Oddly, or perhaps not so oddly, my alcoholism interfered not a whit with my career as a literary associate. The people whose commissions I accepted were, on the whole, just as awful as I was. Some of them managed it without alcohol. Sitting in my room with a glass of brandy at my side, turgid prose bubbled from my pen and defaced countless sheaves of best sixteen pound bond.
I was accounted a great success. Everyone wanted me. I once urinated in the fireplace of a stately home, fortunately with no ladies present. The servants hardly batted an eyelash, and my fellow drinkers thought me a very fine fellow indeed.
When I began my retreat in the autumn of 1936, Brenda had only four houses in Pilgrims Lane, the one in which she lived, the neighboring one just acquired from Smith, and two more modest ones. All were among the forty or so houses on the uphill side of the lane as it straggled and curved along the contour line of Hampstead Hill. On the downhill side there were many lots too steep for practicable building, and there were thus only about twenty houses. Brenda's four were concentrated in the middle of the lane with two in each of two adjacant terraces. It was this little neighborhood that she contrived to ruin in very short order.
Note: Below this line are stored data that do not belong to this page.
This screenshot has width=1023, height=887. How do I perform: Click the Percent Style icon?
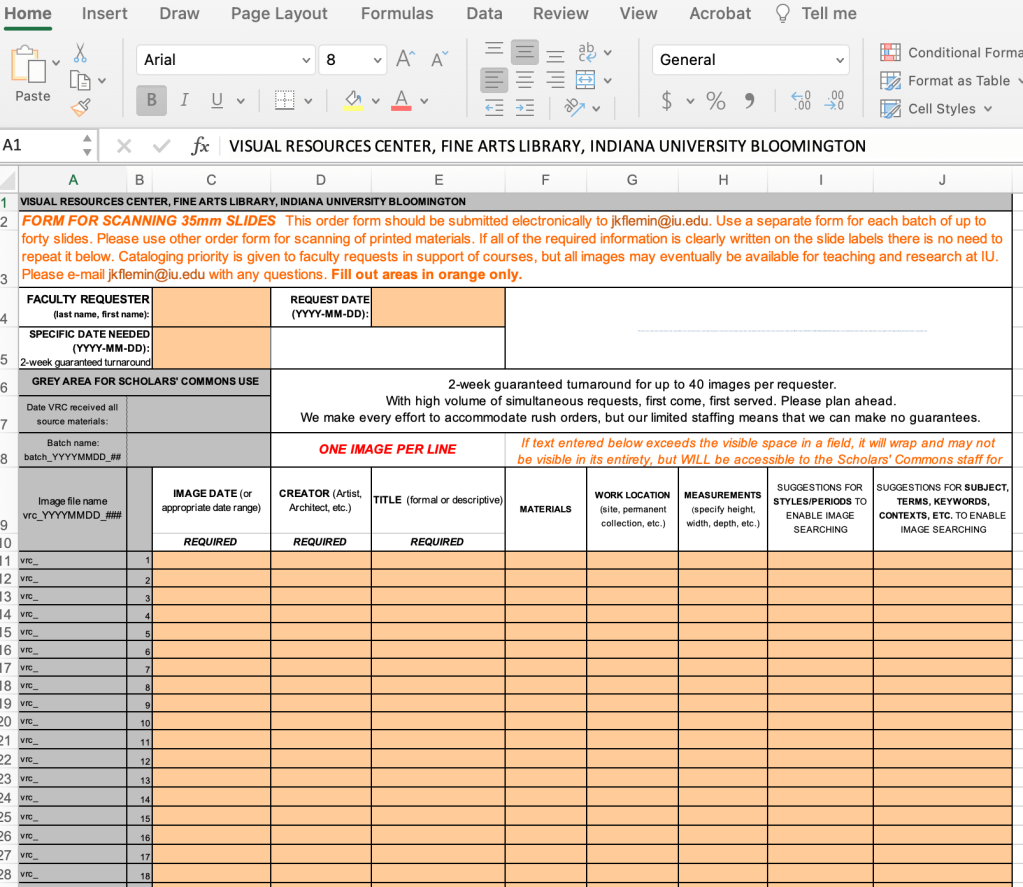(716, 100)

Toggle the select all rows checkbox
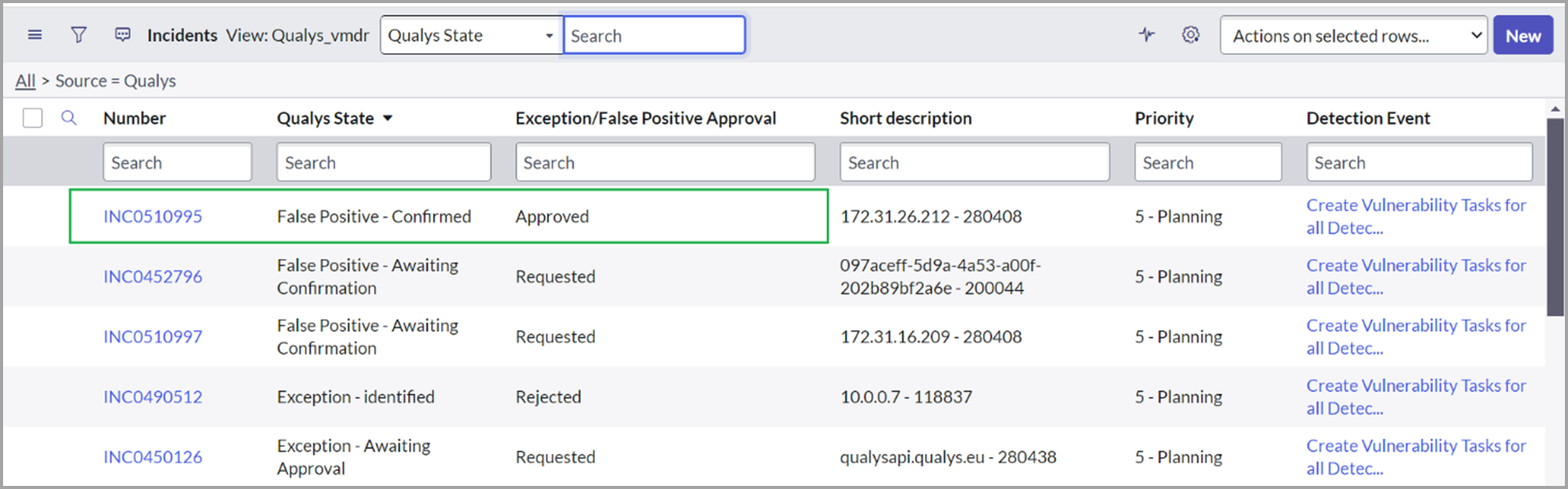[33, 118]
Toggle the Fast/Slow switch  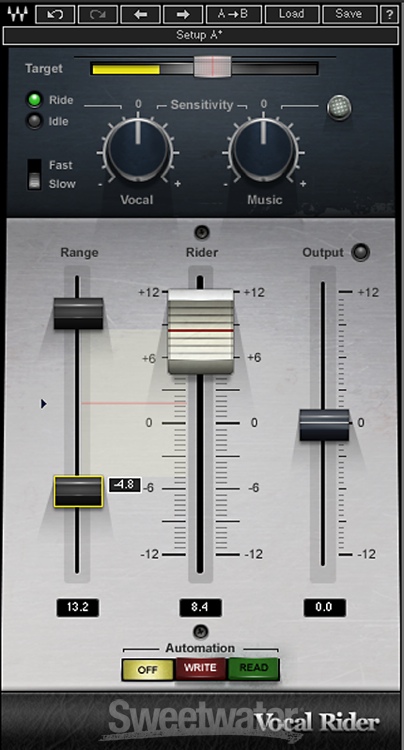34,174
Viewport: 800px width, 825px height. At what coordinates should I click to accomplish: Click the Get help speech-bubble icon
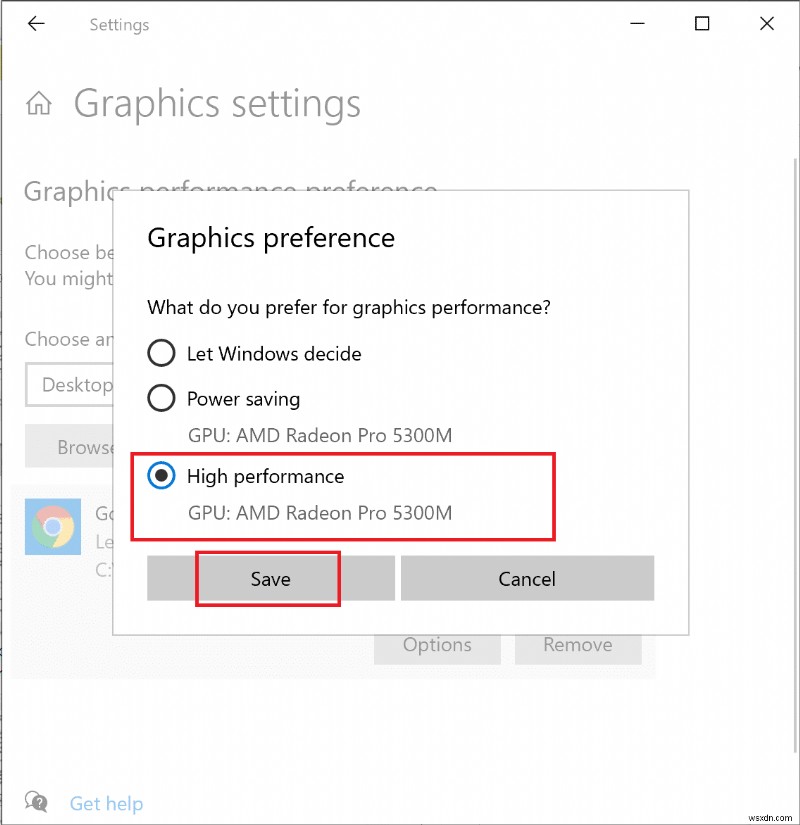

After Smith and I had put on our little performance with the removal van, Brenda filled all four houses with young Mediterranean men. On two Saturday nights, there were staged fights with broken bottles and thrown bricks. The combatants dispersed just before the arrival of the police, but there were many horrid cries and desperate screams. On the following Sunday mornings, it looked as if a battle had taken place.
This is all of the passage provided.